By far the largest pledge came from The P3 Group, a commercial real estate and boutique development and consulting firm, which pledged $975m in financing for various projects.
Dee Brown, president of the company, said the firm would provide the funding upfront but expect repayment once projects are created.
Mr Davis said: “If it is a loan, it is not a donation because we have to pay it back. When you speak about donation, you’re talking about grants, about aid and assistance.”
Mrs Forbes-Smith, nonetheless, said the public will soon learn how the authority has categorised the pledges. “We’re not accustomed to having pledge conferences in The Bahamas,” she said, “and we’re not accustomed to having Category Five storms either. Pledges come in many different forms. The authority and the government in the next day or so will list the persons that made up the pledging of the $1.5bn so the public could see where it is coming from, whether it’s technical support, whether it’s cash, we even heard from Harvard University where someone talked about human resource assistance.
‘When you pledge, you’re pledging assistance and we need to be open to the fact that pledge could mean a variety of things. The authority’s position is there is no secret. We will let the public know exactly what is going on,” she said.
As for The P3 Group, Mrs Forbes-Smith said she hasn’t yet “looked into the company with a fine tooth comb.”
“We’ve just been introduced and I know they offer basically a fund with a concessionary loan,” she said.
Mr Brown’s pledges on behalf of his company elicited cheers from some of those attending Monday’s conference.
Not only did The P3 Group help sponsor the conference, but Mr Brown said he attended the event with members of his legal, finance and construction teams.

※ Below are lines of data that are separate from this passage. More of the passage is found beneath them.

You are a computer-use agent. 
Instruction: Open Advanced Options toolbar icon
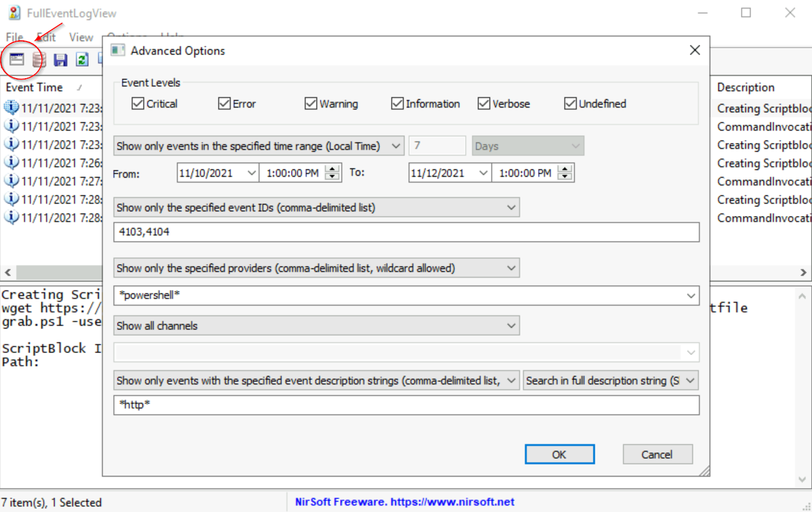click(x=17, y=60)
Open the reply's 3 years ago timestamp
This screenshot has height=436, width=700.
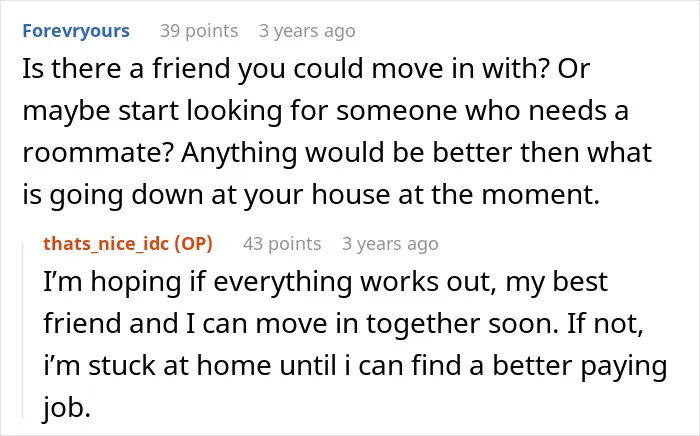tap(390, 244)
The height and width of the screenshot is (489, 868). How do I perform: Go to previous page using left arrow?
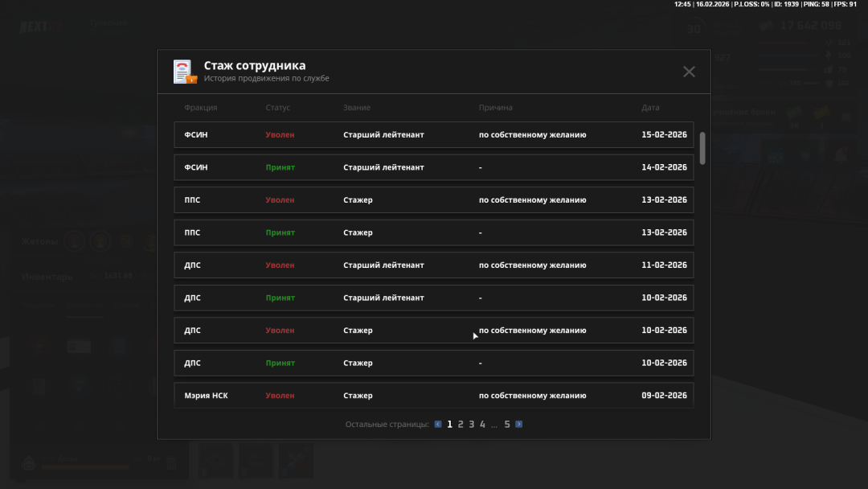(x=438, y=424)
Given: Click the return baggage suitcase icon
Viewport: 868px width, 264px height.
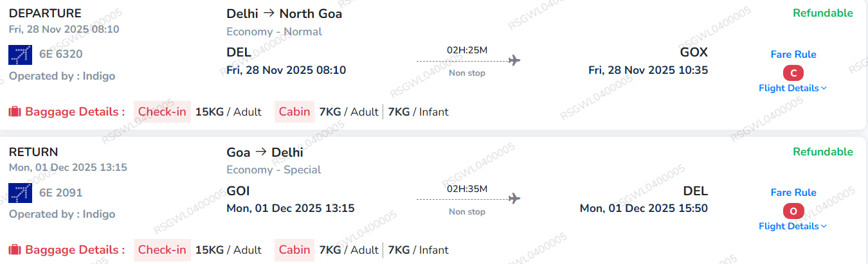Looking at the screenshot, I should 15,250.
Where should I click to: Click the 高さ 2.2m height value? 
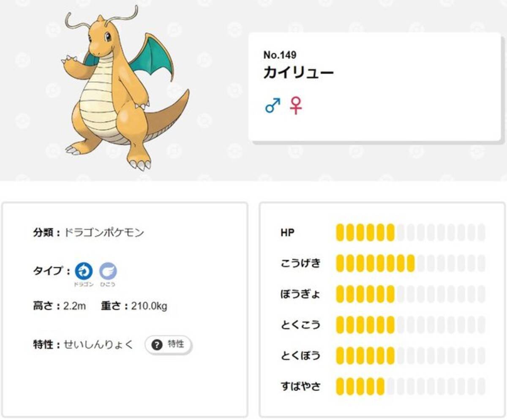(x=74, y=306)
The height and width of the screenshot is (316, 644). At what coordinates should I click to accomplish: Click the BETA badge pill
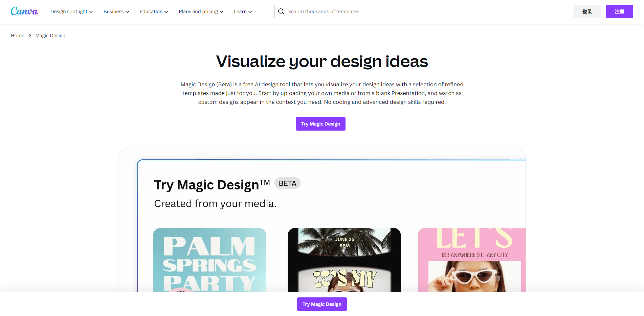tap(287, 183)
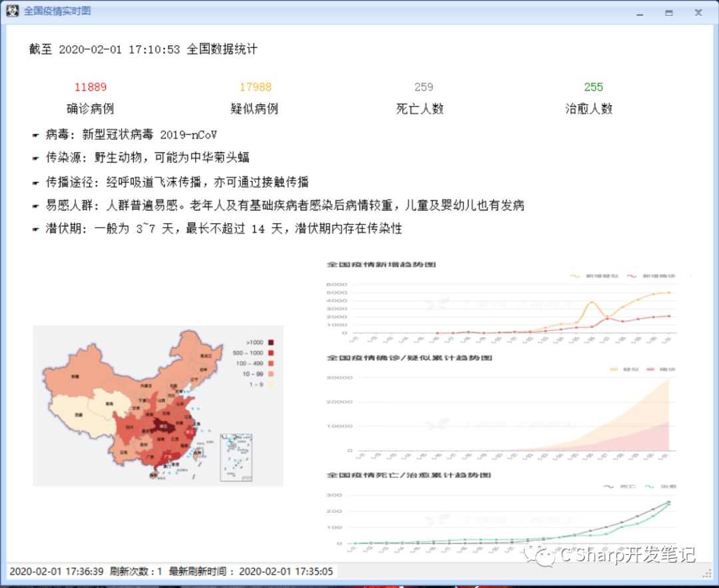Click the 1 – 9 pale legend swatch
The image size is (719, 588).
coord(272,384)
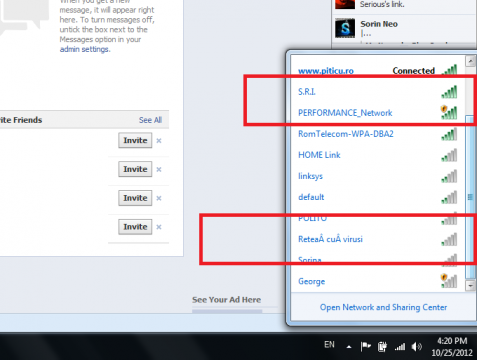Select the PERFORMANCE_Network wireless network

point(378,113)
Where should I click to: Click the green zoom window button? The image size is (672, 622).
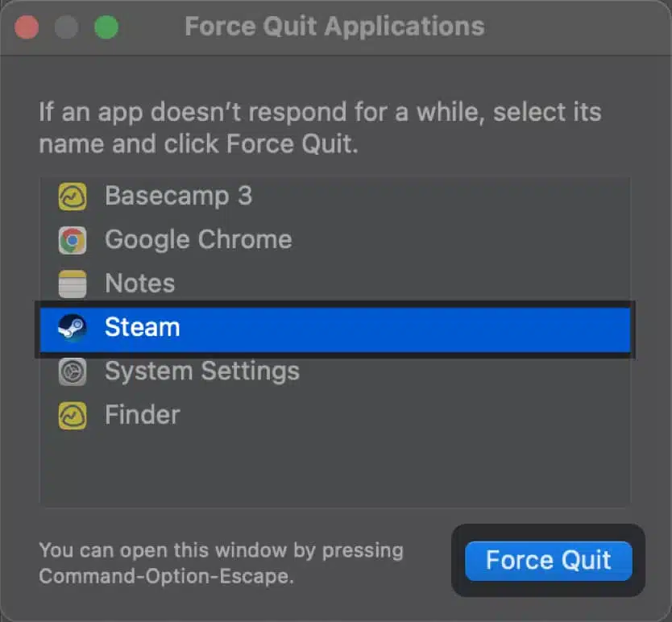(x=105, y=27)
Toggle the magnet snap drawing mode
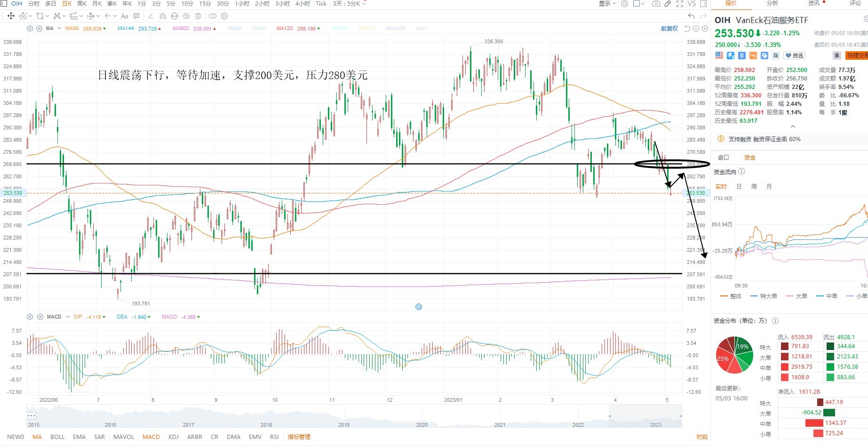868x446 pixels. coord(163,16)
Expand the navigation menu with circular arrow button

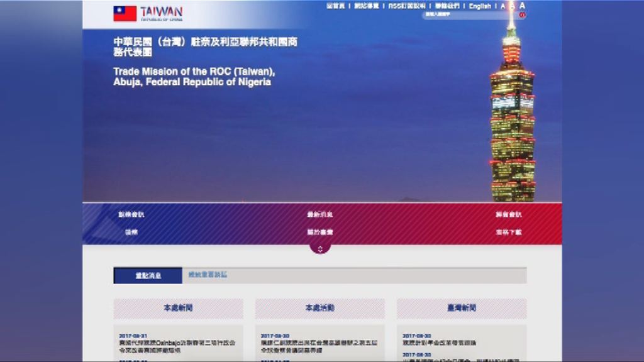point(320,248)
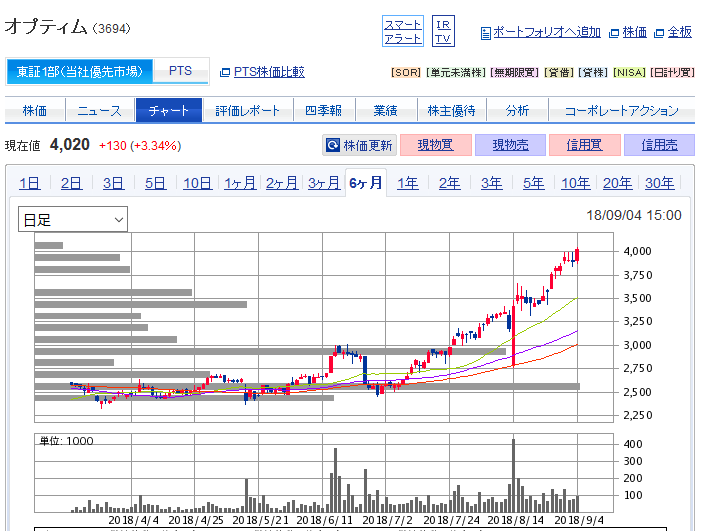Screen dimensions: 701x531
Task: Open the 四季報 tab
Action: pyautogui.click(x=322, y=111)
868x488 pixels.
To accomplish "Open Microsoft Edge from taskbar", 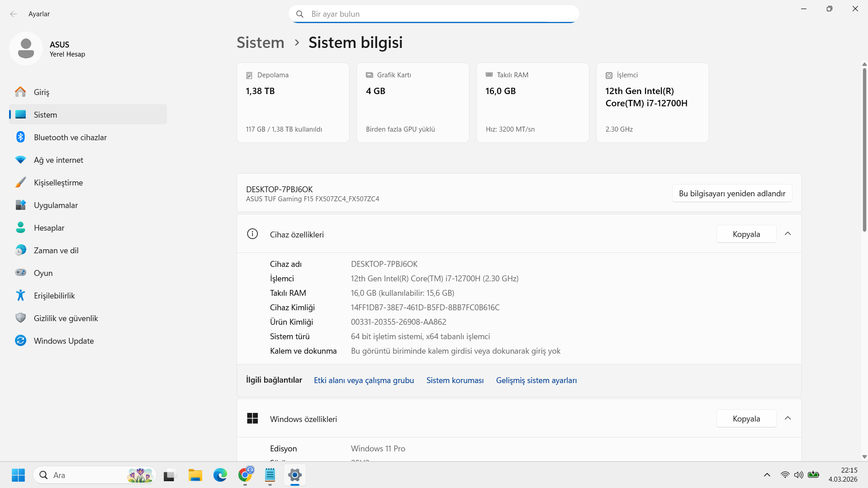I will (220, 475).
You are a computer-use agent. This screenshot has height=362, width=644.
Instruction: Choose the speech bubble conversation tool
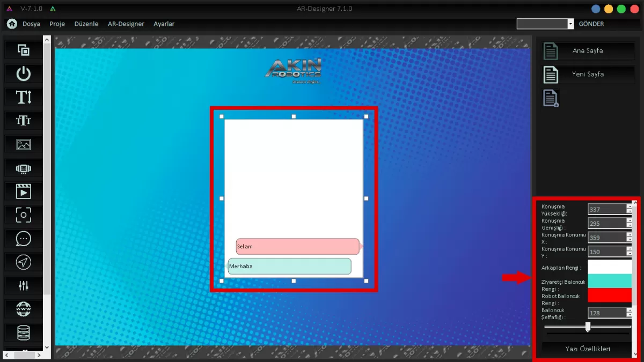(24, 239)

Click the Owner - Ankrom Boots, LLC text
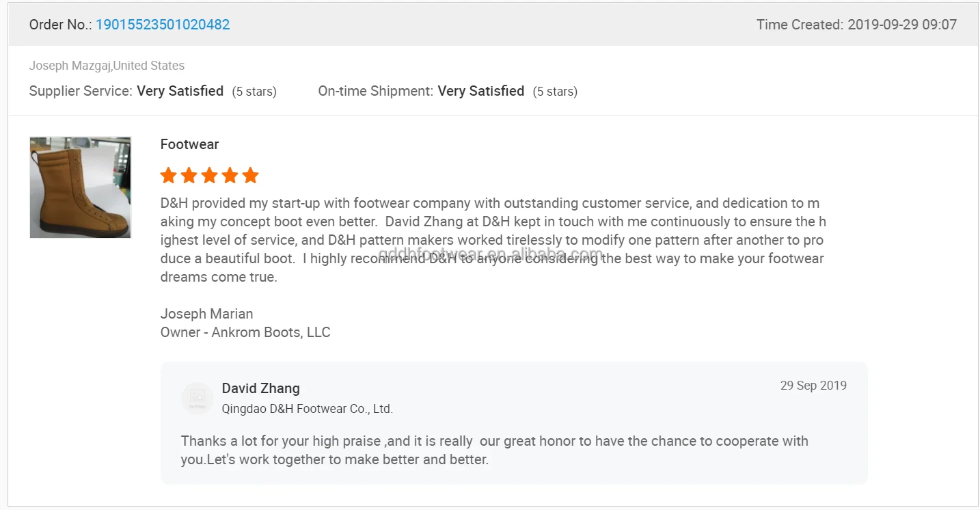[x=245, y=332]
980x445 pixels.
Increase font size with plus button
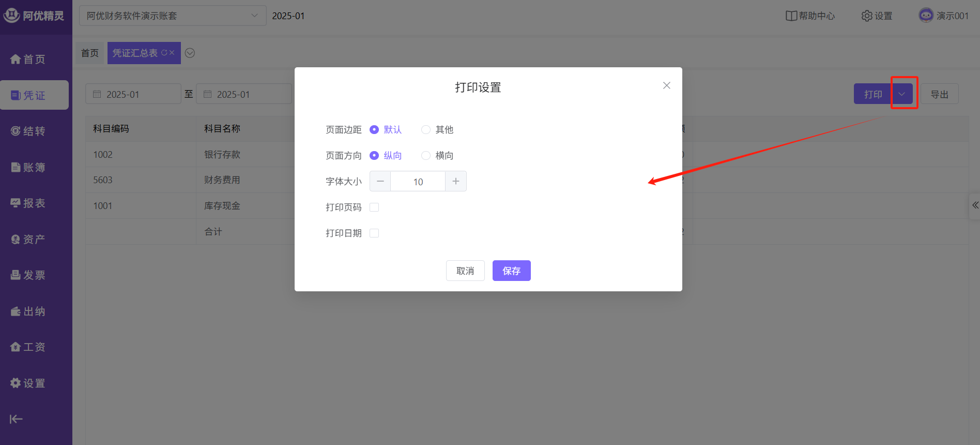point(456,182)
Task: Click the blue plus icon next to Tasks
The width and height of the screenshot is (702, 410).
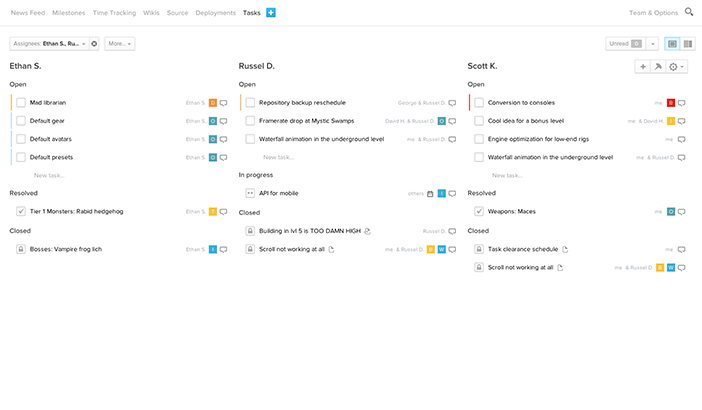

He told The Tribune the company is looking to branch outside the United States. “We look for more social infrastructure projects,” Mr Brown said, “and those are projects that really have more of an impact on the fabric of a community. Knowing that the government would have no way of raising all this capital at one time, to try and put everything back together, we thought just from a corporate social perspective this is a good opportunity to branch out internationally and offer our services outside of the United States. It would also open up for small island development states to know there are resources out there and models that exist that could allow them to improve infrastructure and facilities and bring them up to modern standards without going out and putting a lot of debt on the books.”